▶ _Text extract_:
• • • • •
25 C.O.-380/Del/2010 & I.T.(SS) No.-36/Del/2010 3.3.1 That, in such-cases, the provisions of section 158BD of the Act could not be invoked and, the revenue can at the best initiate proceedings against the assessee-respondent u/s 147 of the Act. It is further, submitted that, there is a conceptual difference between two classes of case, one where as a result of search conducted, the books of accounts and other documents have been found from the person searched but are found belonging to person other than the person searched, and secondly, a case where as a result of search conducted on the person searched, the books of accounts and other documents have though been found but not from the person searched (but are found from the person against whom the proceedings are being initiated u/s 158BD of the Act). It is submitted that in the latter class of cases, provisions of section 158BD of the Act are inapplicable.
3.3.2 Thus, all what the assessee has submitted is that, even assuming there was no search on the assessee then too, since the documents have been seized from the assessee-respondent and not from the person who had been searched, action u/s 158BD of the Act was wrongly initiated and hence the assessment made is without jurisdiction and has rightly been quashed by ld. CIT(A)."
8. We have heard the rival submissions and perused the material available on record alongwith written submissions filed on behalf of the parties before the Bench. On a careful consideration of the peculiar facts and circumstances of the case wherein the Revenue has deemed it appropriate to assail the impugned order effectively only on the grounds that :- a) the CIT(A) has erred in quashing the proceedings when the validity of the proceedings were not challenged before the AO; and b) no remedy was sought by the assessee at any other level we on consideration of the factual and legal aspects thereon primarily do not find any merit in the departmental appeal. Although the specific ground has been extracted right at the outset in this order, we for the sake of ready-reference still fill the need to reproduce the same hereunder again:-
1. "The order of the ld. CIT(Appeals) is not correct in law and facts;
2. In the facts and circumstances of the case, the ld. CIT(A) has erred in law and on facts in quashing the block Assessment completed under section 158BC read with section 158BD of Income Tax, 1961 whereas neither objection was raised against legal validity of proceedings before the AO nor any remedy was sought at any, other level;
26 C.O.-380/Del/2010 & I.T.(SS) No.-36/Del/2010
3. The appellant craves leave to add, alter or amend any/all of the grounds of appeal before or during the course of the hearing of the appeal."
• • • • •
▶ _Dataset excerpt_:
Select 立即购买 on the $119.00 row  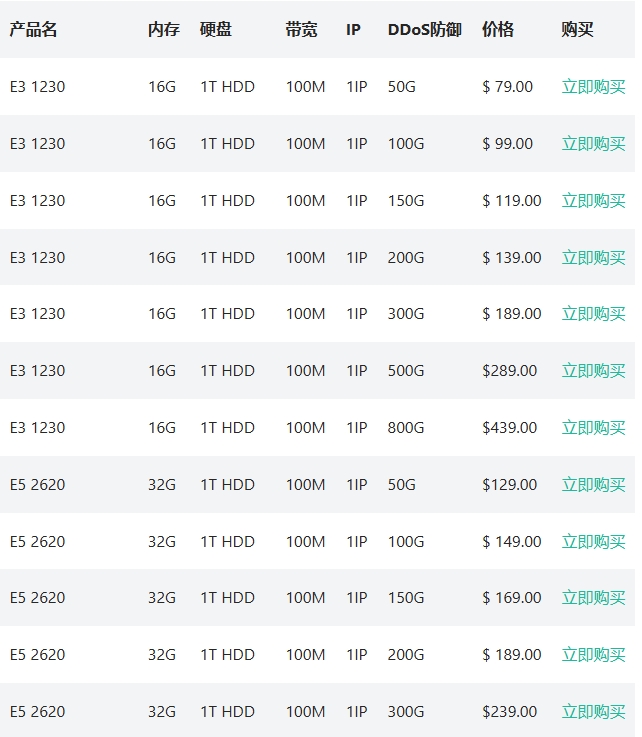tap(593, 201)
• • • • •
▶ _Required actions_:
- 1) In the tax appeal order, under which section does the assessee say the revenue can at best initiate proceedings?
- 2) List every section of the Act that the tax appeal order cites by number.
- 3) Continue the tax appeal order from its last sentence.

▶ _Task-by-task answers_:
- 1) Section 147 of the Act.

- 2) Section 158BD, section 147 and section 158BC.

- 3)
8.1. On a consideration of the specific wording of Ground No-1 reproduced above, we are of the view that it may be possible to advance the argument that by the said ground the grievance is posed to the impugned order in toto and had it been advanced it would have been incumbent upon us to consider the same, however the fact remains that no such argument was advanced on behalf of the Revenue. The observation is being made in the background that it has been the vehement and repeated stance on behalf of the assessee that the grievance posed by Ground No-2 is factually incorrect and misplaced as such the impugned order not having been challenged on any other ground the appeal be dismissed. In these circumstances the Revenue if it had so felt the need to do so could have taken remedial measures which evidently is not the position. Despite this repeated argument, we note that no effort has been made to canvass that Ground No-1 though generally worded is being addressed. We also note that no request has been made for seeking permission to modify or alter any ground raised be granted by resorting to Ground No-3 raised before us by the Revenue. In the above background where the submissions advanced are available on record in writing considering Ground No-1 raised as being a general non-specific ground and Ground No-3 not having been invoked as such prima facie requires no adjudication, we proceed to address Ground No-2 raised before us. 8.2. On consideration of the facts available on record and the submissions of the parties qua Ground No-2, we find that the grievance posed by the Revenue is factually not correct. A perusal of paper book page 15 which is a letter dated 11.06.2005 addressed by the assessee to the ACIT, Circle-20 (received as per the stamp of the said office on 13.06.2005) shows that the assessee let alone during 27 C.O.-380/Del/2010 & I.T.(SS) No.-36/Del/2010 the assessment proceedings even at the notice stage has not kept the department in dark about its intentions, grievance and awareness of the legal position. A perusal of the said letter shows that the assessee specifically requests the said authority for the documents taken into consideration for the issuance of notice and the "satisfaction note" required as per law to have been recorded by the AO of the searched person. For ready-reference, we reproduce the relevant extract from the letter dated 11.06.2005:-
"A notice dated 31.5.2005 has been served on me on 1.6.2005 purported to be a notice u/s 158BD of the Income Tax Act, 1961. It has been stated that whereas a search & seizure operation was conducted on Vatika Group of Companies on 8.5.2003 and on the basis of papers/documents found and seized in pursuance of the provisions of section 158BD, I am required to prepare a true and correct return of my undisclosed income. It is submitted that I do not have any undisclosed income. However, before I file a return in Form No.2B as directed, you are requested to please furnish to me a note of satisfaction which is required to be recorded in writing by you as has been held by the Hon'ble Delhi High Court in the case of Amity Hotels reported in 272 ITR 75. I shall be highly grateful if you could please furnish to me a note of satisfaction on the basis of which you proceeded to issue notice to me directing me to furnish a return of my undisclosed income by 17th June, 2005.
I shall be grateful, if this note of satisfaction is served on me as also the documents on the basis of which you are satisfied that there is an undisclosed income belongs to me. I shall be grateful if the needful is done expeditiously so that I do not delay in furnishing the return as directed by you."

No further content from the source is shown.